Yogyakarta Jadi Provinsi Dengan Prevalensi Skizofrenia Tertinggi, Apa Pemicunya ?
WARTAJOGJA.ID : Meskipun berjuluk Kota Wisata alias tempat healing favorit di Tanah Air, ada realitas lain tentang Yogyakarta.
Daerah Istimewa Yogyakarta atau DIY, diketahui menempati urutan pertama provinsi di Indonesia dengan angka pengidap skizofrenia atau gangguan kesehatan mental berat yang prevelansinya mencapai 9,3 persen.
Hal ini berdasarkan hasil survei kesehatan Indonesia (SKI) Kementerian Kesehatan pada 2023 yang dilansir pertengahan 2024 ini.
Direktur Rumah Sakit Jiwa (RSJ) Grhasia Yogyakarta Akhmad Akhadi menuturkan ada sejumlah penyebab tingginya prevalensi gangguan jiwa di DIY ini.
"Ada faktor internal dan eksternal yang memicu," kata Akhmad Senin 5 Agustus 2024.
Untuk faktor internal berasal dari genetik keluarga atau keturunan. Sedangkan faktor eksternal seperti stres berlebihan dan berbagai masalah sosial lain.
Seperti kehilangan anggota keluarga karena bencana alam, hidup sebatang kara juga faktor ekonomi.

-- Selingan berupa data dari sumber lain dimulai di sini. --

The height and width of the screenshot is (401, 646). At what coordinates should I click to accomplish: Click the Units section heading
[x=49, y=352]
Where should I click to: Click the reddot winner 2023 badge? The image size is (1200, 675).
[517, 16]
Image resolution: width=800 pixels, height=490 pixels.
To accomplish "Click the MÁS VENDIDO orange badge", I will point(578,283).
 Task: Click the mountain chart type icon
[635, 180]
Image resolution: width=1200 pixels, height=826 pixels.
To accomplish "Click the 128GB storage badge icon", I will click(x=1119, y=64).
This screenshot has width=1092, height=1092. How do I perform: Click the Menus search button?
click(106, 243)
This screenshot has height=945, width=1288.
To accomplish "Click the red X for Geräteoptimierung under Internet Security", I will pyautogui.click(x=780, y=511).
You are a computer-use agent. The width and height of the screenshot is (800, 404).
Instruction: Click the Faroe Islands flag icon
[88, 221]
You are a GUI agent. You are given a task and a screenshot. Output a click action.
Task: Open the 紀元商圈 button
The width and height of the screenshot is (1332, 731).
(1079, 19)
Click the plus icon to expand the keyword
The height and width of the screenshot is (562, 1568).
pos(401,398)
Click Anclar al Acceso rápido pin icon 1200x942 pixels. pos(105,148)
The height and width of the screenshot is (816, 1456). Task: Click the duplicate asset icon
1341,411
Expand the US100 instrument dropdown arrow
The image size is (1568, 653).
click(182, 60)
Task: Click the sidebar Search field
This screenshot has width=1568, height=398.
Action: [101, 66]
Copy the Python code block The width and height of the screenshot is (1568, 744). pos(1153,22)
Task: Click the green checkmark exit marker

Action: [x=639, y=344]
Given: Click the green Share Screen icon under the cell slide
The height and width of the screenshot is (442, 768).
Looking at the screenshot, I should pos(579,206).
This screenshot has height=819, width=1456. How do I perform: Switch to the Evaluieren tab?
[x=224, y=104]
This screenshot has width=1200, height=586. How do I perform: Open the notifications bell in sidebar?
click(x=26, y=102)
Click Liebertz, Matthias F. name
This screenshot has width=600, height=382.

Yogyakarta sempat mengalami dua bencana alam dahsyat berupa gempa bumi tahun 2006 dan erupsi Gunung Merapi 2010 silam yang totalnya memakan ribuan korban jiwa. Saat puncak pandemi Covid-19 pada 2021 silam, DIY juga sempat menjadi salah satu daerah penyumbang kasus kematian terbanyak di tanah air.
Akhmad menuturkan berdasarkan hasil SKI Kementerian Kesehatan pada 2023 tersebut, merujuk pada orang dengan gangguan jiwa berat. Tidak spesifik pada penyakit skizofrenia saja.
"Jika sebelumnya prevalensi gangguan jiwa berat itu 1 per mil penduduk (dari survei 1.000 orang terdapat 1 penderita) angka itu kinibnaik menjadi 10 persen atau diperkirakan 10 dari 100 orang di Indonesia mengalami gangguan jiwa berat," kata dia.
"Tapi perlu dicatat, itu gangguan jiwa berat secara umum, bukan hanya skizofrenia," imbuh Akhmad.
Akhmad menuturkan, untuk menekan prevalensi itu, Pemerintah DIY sendiri menempuh sejumlah kebijakan. Salah satunya melakukan deteksi dini bagi mereka yang terdiagnosis skizofrenia, langsung dilakukan perawatan intensif di rumah sakit kategori kelas A seperti
Rumah Sakit Jiwa Grhasia.
Sejauh ini di Indonesia, tidak banyak daerah yang mempunyai RSJ Kelas A seperti di Yogyakarta.
Selain itu, kata Akhmad, Yogyakarta juga menerapkan perawatan pre komuniti bagi pasien yang telah dirawat sebelum dikembalikan ke masyarakat.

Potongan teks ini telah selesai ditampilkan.